Мобильная команда· 发布于 2026/3/25· 10 分钟

From VpnService to VpnService extensions to userspace packet filtering — what actually works in 2026.

What we want

User: "I want my bank direct, Netflix via VPN." Sounds trivial — it has worked on desktops for years. On Android, it's hard.

Attempt #1: VpnService.Builder.addAllowedApplication()

Android's API has addAllowedApplication(packageName) and the inverse addDisallowedApplication. Looks like the solution.

Problem: for multiple apps the API is whitelist-only or blacklist-only, not both at once. And users can post-hoc edit VPN-exclusion lists only on Android 10+.

Works, but the limitations are awkward for users. Failure #1.

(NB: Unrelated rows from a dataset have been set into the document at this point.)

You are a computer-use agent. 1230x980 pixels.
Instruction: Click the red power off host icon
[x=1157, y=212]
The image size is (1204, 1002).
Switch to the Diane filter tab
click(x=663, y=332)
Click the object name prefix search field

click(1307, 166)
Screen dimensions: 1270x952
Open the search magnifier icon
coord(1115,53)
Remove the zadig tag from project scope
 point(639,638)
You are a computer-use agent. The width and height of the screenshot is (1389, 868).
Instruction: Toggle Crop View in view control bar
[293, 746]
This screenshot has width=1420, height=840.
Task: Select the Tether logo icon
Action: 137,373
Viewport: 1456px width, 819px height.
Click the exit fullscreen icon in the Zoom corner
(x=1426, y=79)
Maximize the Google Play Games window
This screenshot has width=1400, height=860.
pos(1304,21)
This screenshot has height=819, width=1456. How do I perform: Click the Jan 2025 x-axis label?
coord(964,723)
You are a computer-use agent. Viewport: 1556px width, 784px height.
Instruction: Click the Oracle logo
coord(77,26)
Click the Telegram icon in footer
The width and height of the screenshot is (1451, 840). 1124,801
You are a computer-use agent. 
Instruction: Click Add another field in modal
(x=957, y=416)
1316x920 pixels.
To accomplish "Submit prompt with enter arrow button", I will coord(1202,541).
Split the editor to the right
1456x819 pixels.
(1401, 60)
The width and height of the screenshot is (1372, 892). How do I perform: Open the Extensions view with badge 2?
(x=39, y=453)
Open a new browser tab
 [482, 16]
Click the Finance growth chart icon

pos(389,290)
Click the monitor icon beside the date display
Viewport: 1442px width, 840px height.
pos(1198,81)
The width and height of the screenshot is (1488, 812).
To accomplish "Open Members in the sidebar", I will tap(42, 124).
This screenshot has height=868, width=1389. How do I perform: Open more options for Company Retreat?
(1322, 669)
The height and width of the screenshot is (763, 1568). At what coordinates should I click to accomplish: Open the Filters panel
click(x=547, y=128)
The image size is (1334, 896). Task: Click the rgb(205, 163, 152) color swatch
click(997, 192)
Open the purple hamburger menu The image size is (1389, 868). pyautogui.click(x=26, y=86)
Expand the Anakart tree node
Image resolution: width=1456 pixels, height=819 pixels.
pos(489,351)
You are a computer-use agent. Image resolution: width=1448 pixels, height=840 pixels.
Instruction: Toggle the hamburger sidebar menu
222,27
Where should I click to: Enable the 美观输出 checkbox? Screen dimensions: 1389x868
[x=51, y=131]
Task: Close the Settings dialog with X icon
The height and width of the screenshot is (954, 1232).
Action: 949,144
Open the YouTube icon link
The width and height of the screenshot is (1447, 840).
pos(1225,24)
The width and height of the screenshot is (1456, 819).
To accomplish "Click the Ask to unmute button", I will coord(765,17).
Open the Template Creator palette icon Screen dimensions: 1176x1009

Attempt #2: extended VpnService with two interfaces

We tried to bring up two virtual interfaces — one for VPN traffic, one for direct — and route between them via our own packet filter.

Problem: Android doesn't allow two simultaneous VpnServices. One app = one tunnel. Failure #2.

Attempt #3: VpnService + userspace iptables-style packet filter

The only approach that works. We intercept packets from VpnService, inspect the source process UID, and — per rules (app-based or domain-based) — decide whether to send through VPN or NAT into the local network.

Gotchas:

  • Performance: a userspace packet filter in Java/Kotlin is slow. We moved it to native (Rust via JNI).
  • Domains via DNS — we also intercept, build a DNS cache, and route off that.
  • Battery: the filter runs constantly. We tuned a fast path for uncacheable categories.

Net: ~3–5% battery overhead and 0.5 ms latency. Invisible to users.

Code

We open-sourced the packet filter as a standalone library: github.com/logrus/android-pktfilter. Apache 2.0. Used by our client and outside contributors.